License GPLv3+: GNU GPL version 3 or later <http://gnu.org/licenses/gpl.html>
This is free software: you are free to change and redistribute it.
There is NO WARRANTY, to the extent permitted by law.

Written by Eric B. Decker, James Youngman, and Kevin Dalley.
Built using GNU gnulib version e5573b1bad88bfabcda181b9e0125fb0c52b7d3b

$ ./split --version
split (GNU coreutils) 8.23
Copyright (C) 2014 Free Software Foundation, Inc.
License GPLv3+: GNU GPL version 3 or later <http://gnu.org/licenses/gpl.html>.
This is free software: you are free to change and redistribute it.
There is NO WARRANTY, to the extent permitted by law.

Written by Torbj&#246;rn Granlund and Richard M. Stallman.

補足

split の 8.4 は --filter オプションが使えなかったので、ソースを入手してコンパイルしました。

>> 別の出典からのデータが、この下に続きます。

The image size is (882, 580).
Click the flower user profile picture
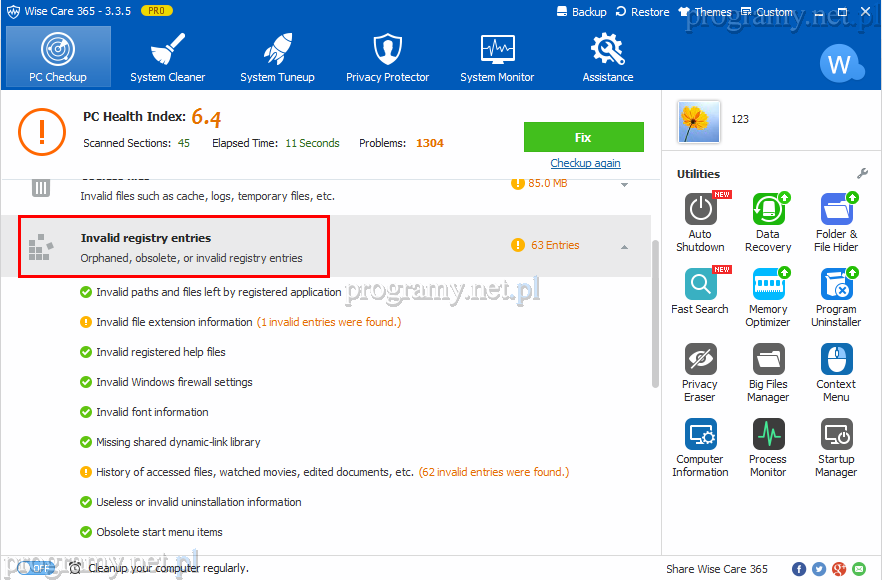point(698,121)
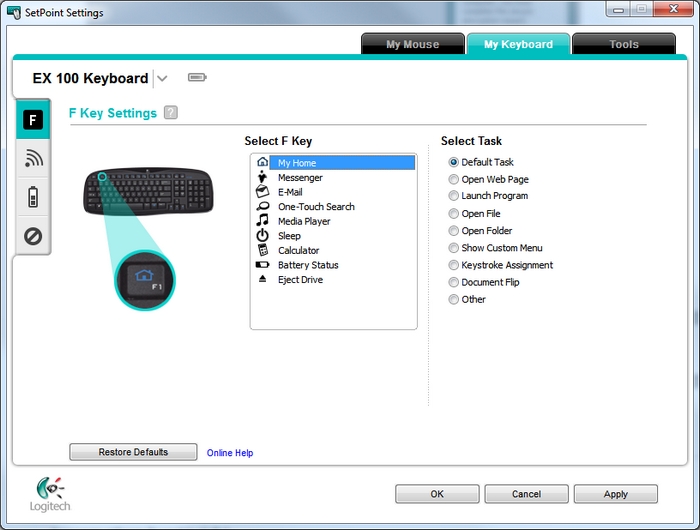Viewport: 700px width, 530px height.
Task: Open the battery sidebar tab icon
Action: (33, 197)
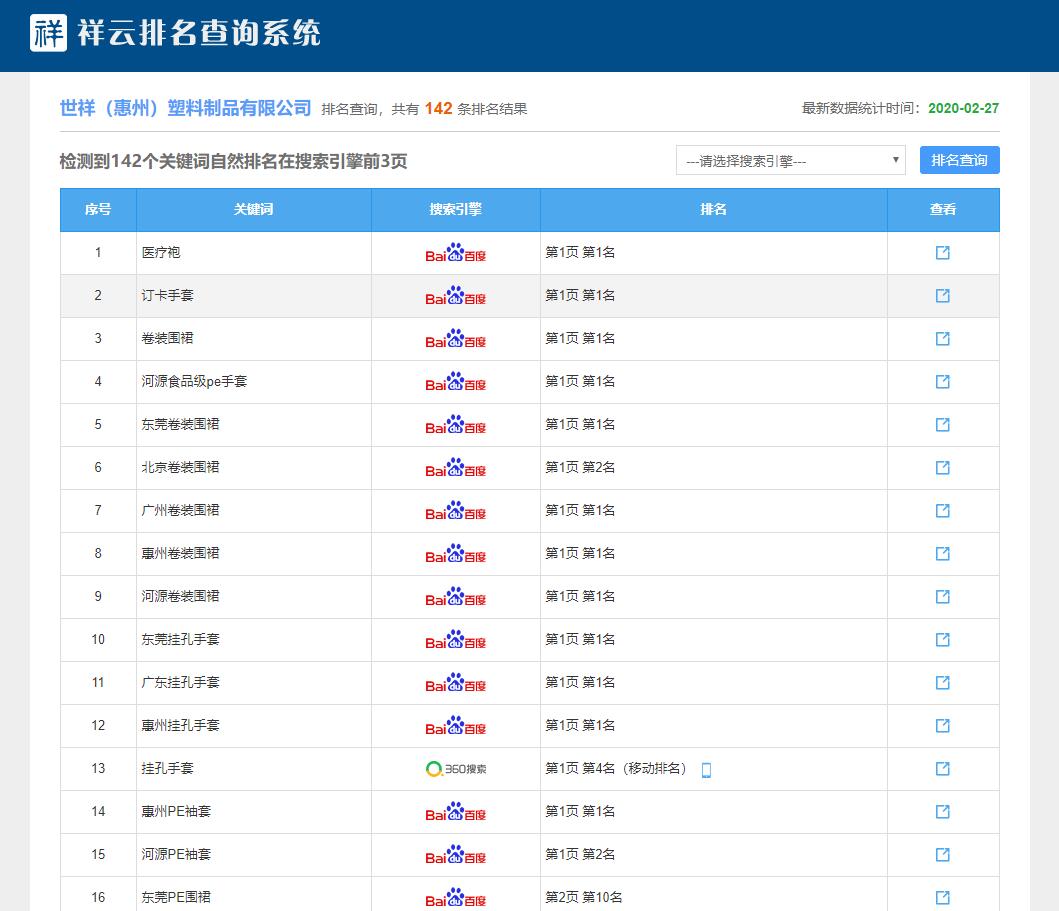Open the view icon for 订卡手套 row
1059x911 pixels.
[942, 296]
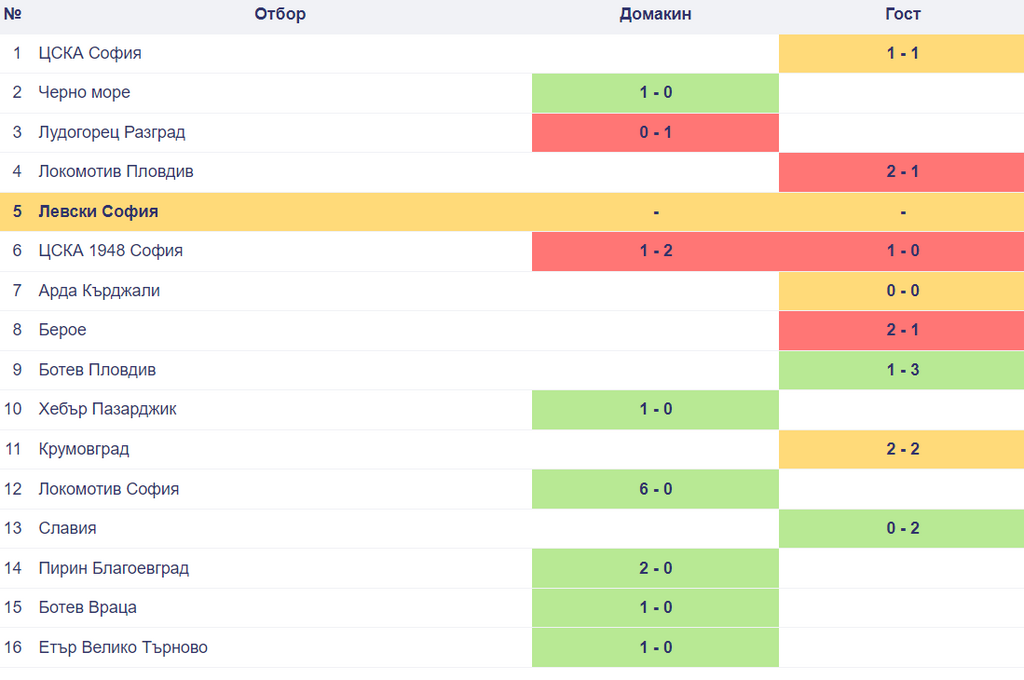Open the ЦСКА София team link
Screen dimensions: 1024x680
coord(90,53)
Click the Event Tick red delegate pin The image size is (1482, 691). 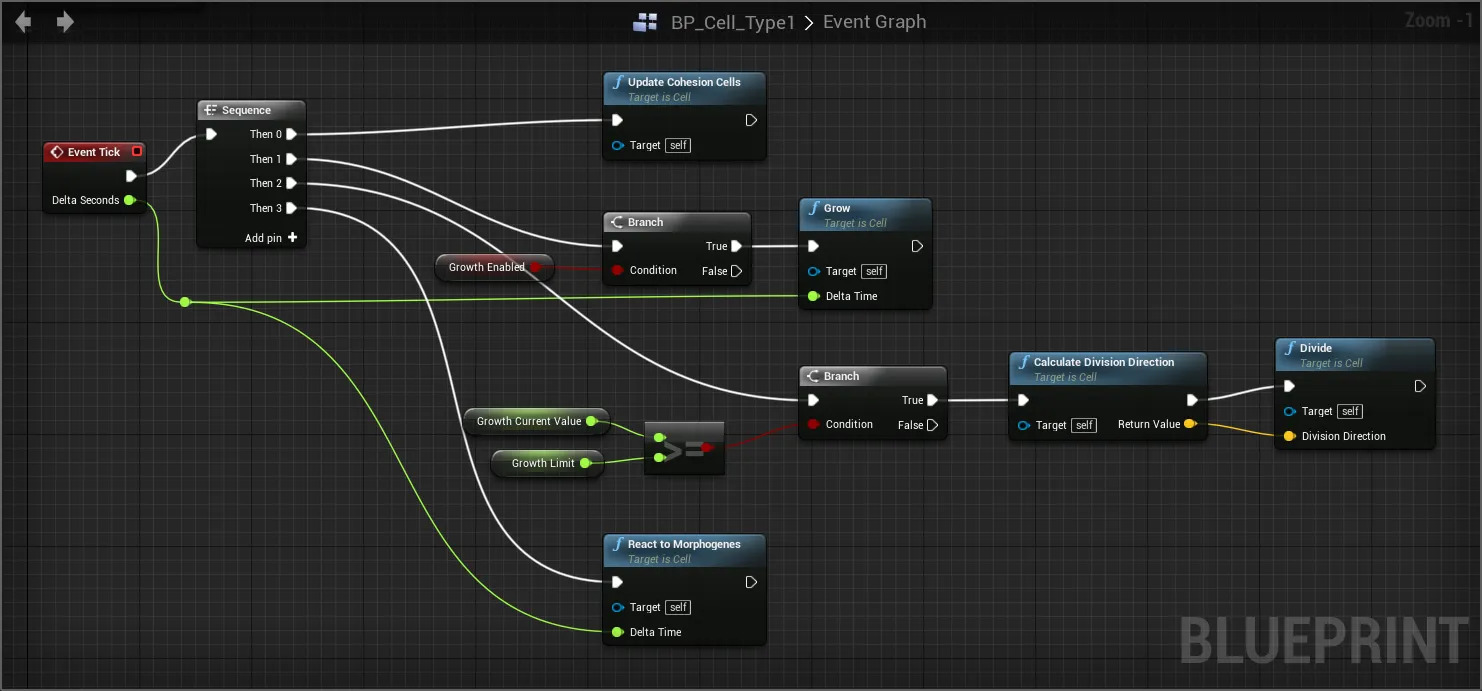pos(137,152)
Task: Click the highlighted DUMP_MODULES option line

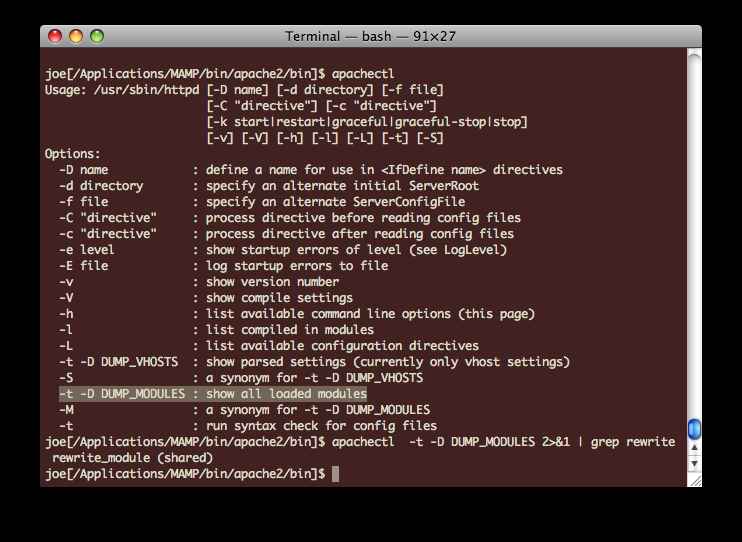Action: 212,394
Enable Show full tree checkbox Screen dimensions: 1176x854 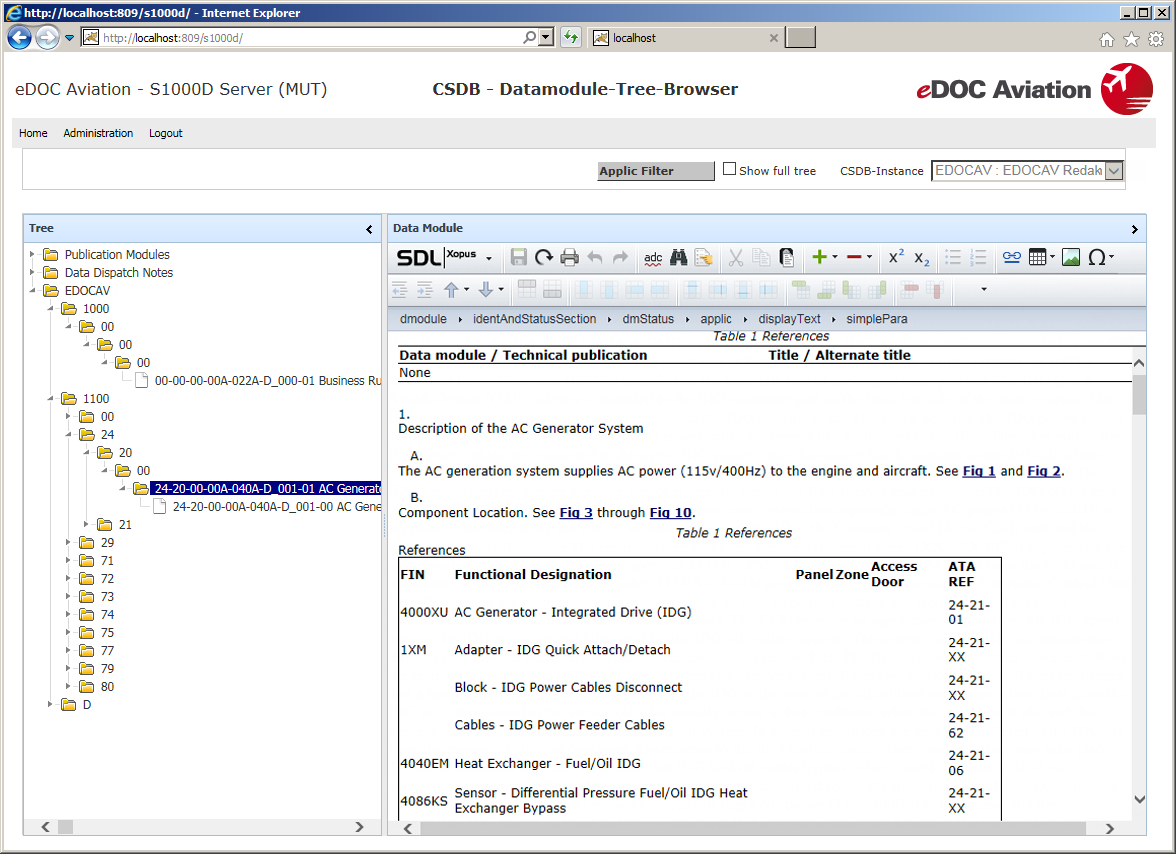tap(730, 170)
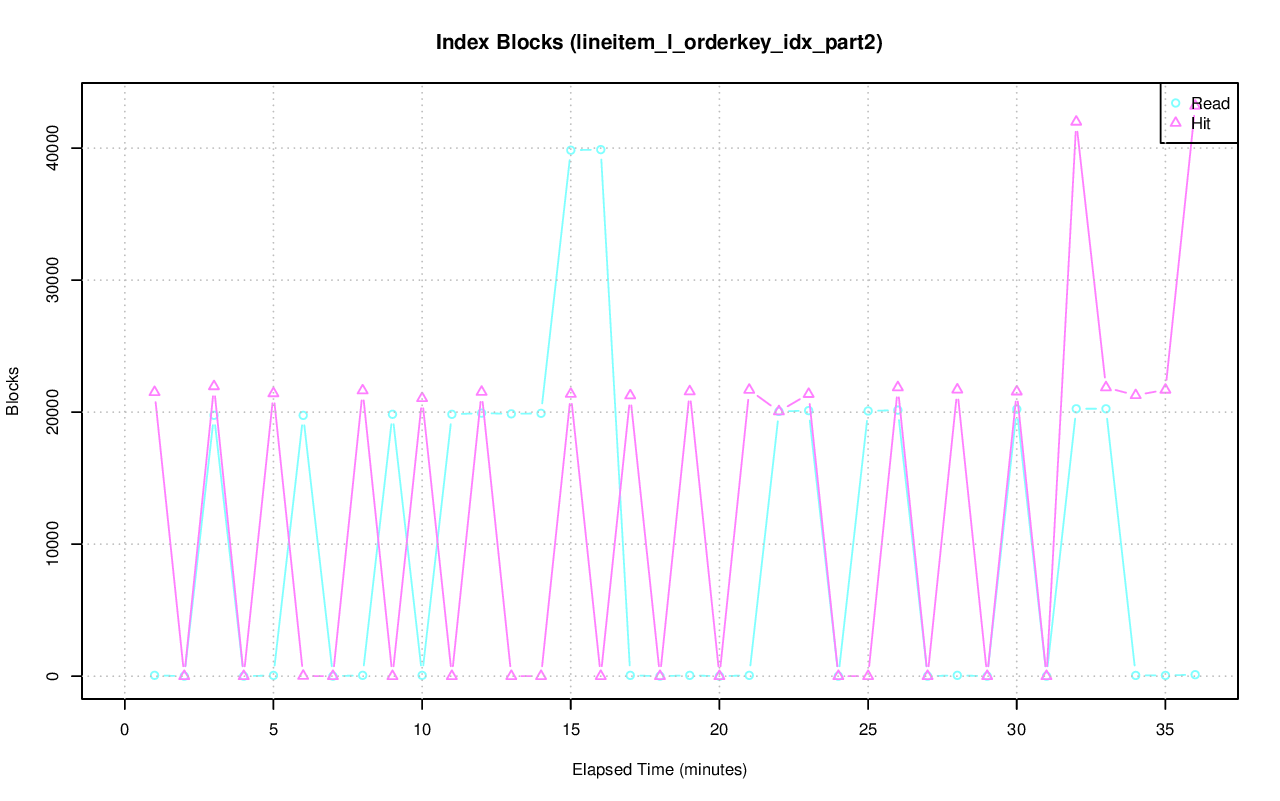Click the first Hit triangle at minute 1

[154, 391]
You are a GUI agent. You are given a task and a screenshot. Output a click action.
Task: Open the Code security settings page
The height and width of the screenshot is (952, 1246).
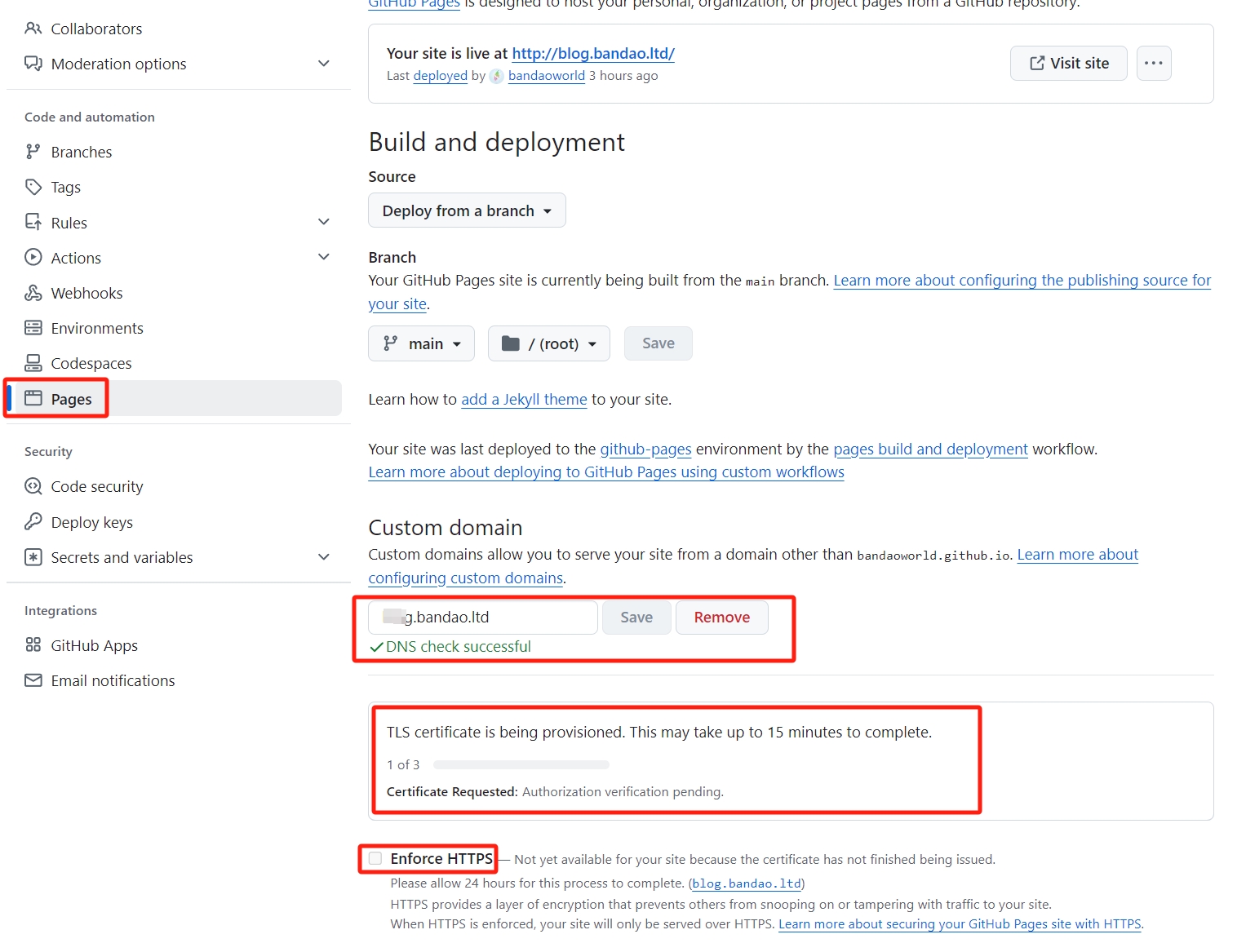[x=96, y=487]
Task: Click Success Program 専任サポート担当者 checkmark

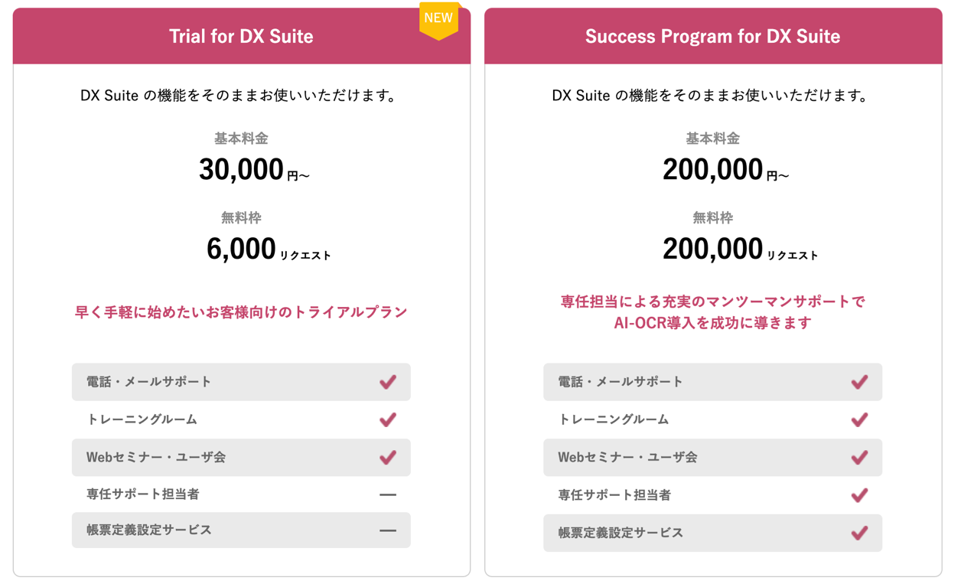Action: pyautogui.click(x=859, y=495)
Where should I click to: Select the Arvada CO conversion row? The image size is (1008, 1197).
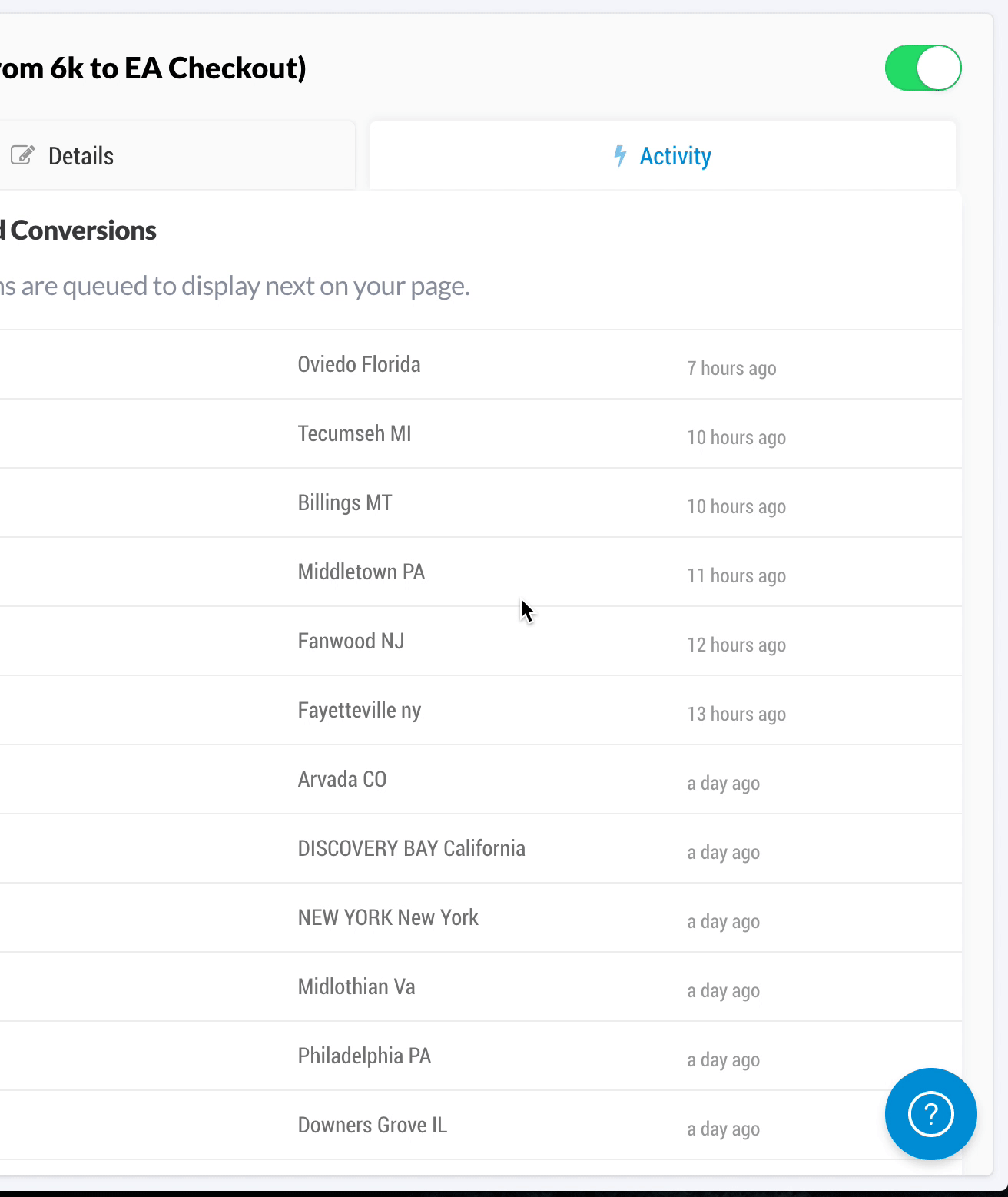pyautogui.click(x=481, y=779)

$ wget http://ftp.gnu.org/gnu/coreutils/coreutils-8.23.tar.xz
$ tar xfvJ coreutils-8.23.tar.xz
$ cd coreutils-8.23
$ ./configure
$ make
$ cd src
$ ./split --version
split (GNU coreutils) 8.23
Copyright (C) 2014 Free Software Foundation, Inc.
License GPLv3+: GNU GPL version 3 or later <http://gnu.org/licenses/gpl.html>.
This is free software: you are free to change and redistribute it.
There is NO WARRANTY, to the extent permitted by law.

Written by Torbj&#246;rn Granlund and Richard M. Stallman.

*1:使用するマシンでCPUを使って並列処理できる程度の数。他にCPUバウンドな処理は実行されていない前提。